Le CS était très partagé. On a bien vu que la ministre avait accordé beaucoup de place à nos revendications. Sur le budget, sur l’emploi, sur le rôle stratégique du CNRS, sur le rôle central des UMR. J’en passe... Je dirais que l’idée de marquer ces acquis était dans la tête de beaucoup des membres du CS. Le fait que la ministre accepte de « venir jouer à l’extérieur » était aussi un signe très fort de reconnaissance du rôle des CS. Or, cela faisait partie de nos demandes, avec une place reconnue des élus de la communauté scientifique. D’un autre coté, on est habitué avec ce ministère Sarkozy à avoir des promesses plus qu’autre chose. Tout ceci explique la position mitigée finale du CS, avec d’un coté les élus syndicaux qui ont voté plutôt contre et de l’autre les nommés qui ont voté plutôt pour, ce n’est plus un secret.
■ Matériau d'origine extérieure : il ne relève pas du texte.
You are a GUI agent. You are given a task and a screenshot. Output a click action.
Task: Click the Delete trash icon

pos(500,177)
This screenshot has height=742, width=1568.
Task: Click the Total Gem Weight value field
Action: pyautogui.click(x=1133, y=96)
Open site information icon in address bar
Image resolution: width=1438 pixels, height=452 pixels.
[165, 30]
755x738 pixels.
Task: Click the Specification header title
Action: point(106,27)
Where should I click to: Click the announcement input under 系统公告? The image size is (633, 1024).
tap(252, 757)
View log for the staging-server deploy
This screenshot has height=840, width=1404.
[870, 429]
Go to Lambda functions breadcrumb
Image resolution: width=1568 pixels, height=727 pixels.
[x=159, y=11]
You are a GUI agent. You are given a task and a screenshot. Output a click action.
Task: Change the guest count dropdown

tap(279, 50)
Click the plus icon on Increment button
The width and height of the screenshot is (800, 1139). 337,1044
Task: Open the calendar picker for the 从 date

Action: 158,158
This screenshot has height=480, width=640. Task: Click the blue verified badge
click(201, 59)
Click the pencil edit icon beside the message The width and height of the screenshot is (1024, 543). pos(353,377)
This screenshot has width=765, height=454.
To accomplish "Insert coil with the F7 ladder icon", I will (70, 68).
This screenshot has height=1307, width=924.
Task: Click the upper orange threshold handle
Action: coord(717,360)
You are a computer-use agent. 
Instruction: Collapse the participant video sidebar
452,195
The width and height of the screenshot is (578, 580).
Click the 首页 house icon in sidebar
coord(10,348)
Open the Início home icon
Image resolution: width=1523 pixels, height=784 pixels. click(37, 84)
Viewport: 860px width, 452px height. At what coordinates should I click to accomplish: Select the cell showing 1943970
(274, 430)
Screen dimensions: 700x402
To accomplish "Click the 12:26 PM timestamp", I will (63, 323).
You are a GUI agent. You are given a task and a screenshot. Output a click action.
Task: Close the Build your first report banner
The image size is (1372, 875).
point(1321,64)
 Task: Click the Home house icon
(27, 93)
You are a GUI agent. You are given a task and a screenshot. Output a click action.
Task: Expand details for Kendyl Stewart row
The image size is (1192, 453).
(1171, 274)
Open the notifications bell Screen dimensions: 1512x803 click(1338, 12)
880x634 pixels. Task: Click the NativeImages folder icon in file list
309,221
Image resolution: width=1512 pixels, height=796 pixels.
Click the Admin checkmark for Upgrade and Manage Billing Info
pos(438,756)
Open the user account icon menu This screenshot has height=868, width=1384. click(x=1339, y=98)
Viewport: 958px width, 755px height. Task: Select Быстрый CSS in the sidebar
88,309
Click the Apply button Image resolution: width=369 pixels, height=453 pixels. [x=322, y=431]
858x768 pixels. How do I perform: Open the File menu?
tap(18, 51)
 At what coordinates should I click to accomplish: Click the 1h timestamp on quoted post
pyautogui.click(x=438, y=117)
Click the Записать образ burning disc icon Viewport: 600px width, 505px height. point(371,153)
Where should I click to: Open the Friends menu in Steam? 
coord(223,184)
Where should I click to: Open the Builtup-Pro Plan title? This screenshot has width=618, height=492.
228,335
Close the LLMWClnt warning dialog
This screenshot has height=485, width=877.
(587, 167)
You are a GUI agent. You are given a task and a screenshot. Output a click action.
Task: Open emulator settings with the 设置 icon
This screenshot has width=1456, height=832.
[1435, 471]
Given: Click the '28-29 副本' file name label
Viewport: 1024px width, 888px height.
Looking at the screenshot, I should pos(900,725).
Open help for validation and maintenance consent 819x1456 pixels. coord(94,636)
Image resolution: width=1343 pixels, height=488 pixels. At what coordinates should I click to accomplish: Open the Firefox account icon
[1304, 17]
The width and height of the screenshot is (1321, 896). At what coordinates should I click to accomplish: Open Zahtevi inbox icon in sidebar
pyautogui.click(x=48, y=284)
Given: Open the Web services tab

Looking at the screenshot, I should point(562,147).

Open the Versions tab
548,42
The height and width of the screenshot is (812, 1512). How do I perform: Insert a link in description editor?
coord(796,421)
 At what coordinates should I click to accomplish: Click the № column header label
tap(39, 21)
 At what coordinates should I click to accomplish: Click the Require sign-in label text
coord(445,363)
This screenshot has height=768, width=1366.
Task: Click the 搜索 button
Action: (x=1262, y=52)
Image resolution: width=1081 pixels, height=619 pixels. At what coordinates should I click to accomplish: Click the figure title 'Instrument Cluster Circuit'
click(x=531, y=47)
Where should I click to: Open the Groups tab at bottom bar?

Il y a eu polémique sur le rôle du Président du CS ?
L’an dernier, le CS s’était déjà partagé et avait voté une première fois « contre » sur un texte de COM assez différent. Le Président du CS n’est plus, depuis son élection à ce poste, un élu syndical (il est membre du SNCS, précisons-le). Il est l’élu et le représentant du CS dans toute sa diversité. Or, plusieurs collègues du CS nous ont reproché à nous autres, syndicalistes, un certain dogmatisme. Le Président du CS doit prendre en compte l’opinion de son Conseil avant de trancher. Or, si nous avions été plus nombreux lors du vote, nul doute que le vote aurait été positif. Nous nous connaissons bien au CS. De ce point de vue, que se serait-il dit ou passé si cinq personnes seulement avaient bloqué un tel texte ? Là, nous n’avons pas bloqué, mais montré tout de même l’incongruité de certains passages du texte dans nos amendements et nos recommandations, ainsi que notre peu d’enthousiasme. Je ne suis pas totalement mécontent du résultat du vote. Et je reste en tout cas très proche des collègues qui n’ont pas voté comme moi. Le CS est souvent unanime. C’est une force qui a contribué à sortir du projet de démantèlement du CNRS. On n’en est plus là, même si l’organisme se modifie et pas dans le bon sens. Là les avis étaient partagés, mais c’est le futur qui dira qui a eu le moins tort.


Pourtant, on vous fait beaucoup de reproches par courrier. On y lit qu’avec le vote de la loi sur la mobilité des fonctionnaires, vous avez tué, par le vote positif du CS, le statut de chercheur du CNRS ? Désormais, la direction pourra fermer un labo et l’état pourra ensuite licencier les chercheurs ?

Il y a deux réponses. La première, c’est que la seule riposte est l’augmentation du nombre de syndiqués. Si l’on recule pas mal en ce moment, c’est tout simplement parce que les gens ne se syndiquent plus et qu’en face, « ils » sont plus forts. D’autre part, et c’est le second argument : c’est nous donner un peu trop d’importance. Il ne faut pas confondre la portée d’une loi et celle d’un « Contrat d’objectifs ». Oui, la loi sur la mobilité est un scandale. Mais par contre, le « Contrat d’objectifs » n’a guère d’importance, malheureusement. Depuis pas mal d’années, l’état central ne respecte plus ses engagements. Chirac l’a même théorisé avec la phrase « les promesses n’engagent que ceux qui les écoutent ». Il ne l’a peut être pas dite, mais il l’a laissé dire. On a même vu la reconnaissance de ce fait quand on est passé des « contrats de plan Etat-Région » aux « Contrats de projets Etat-Région ». On ne saurait mieux dire ! Là, on s’est mis d’accord sur des objectifs qui, par exemple, obligent le CNRS a publier plus d’articles ! Or, beaucoup de membres des ministères de la recherche et de Bercy veulent diminuer le nombre de chercheurs. D’autre part, comment faire pour publier plus ?! (je veux bien entendu dire : en gardant la qualité !). Autrement dit, voilà déjà un objectif, pourtant central, parce que, quand même, publier est le cœur du métier, qui n’engage au fond personne, parce que personne n’y croit. Non, ce qui était important, c’était la portée symbolique du COM. De ce point de vue, l’accord sur le rôle stratégique du CNRS, les aspects budgétaires pour le CNRS et pour les UMR, le rôle central de la mixité des laboratoires, c’est dans le texte de la ministre, texte qui prévaudra à mon avis sur le Contrat d’objectifs. Je pense que la bataille du Comité national (dont le CS fait partie), pour des principes clairs au CNRS, acceptables par la communauté scientifique et reconnus par le ministère, n’aura pas été vaine, au contraire.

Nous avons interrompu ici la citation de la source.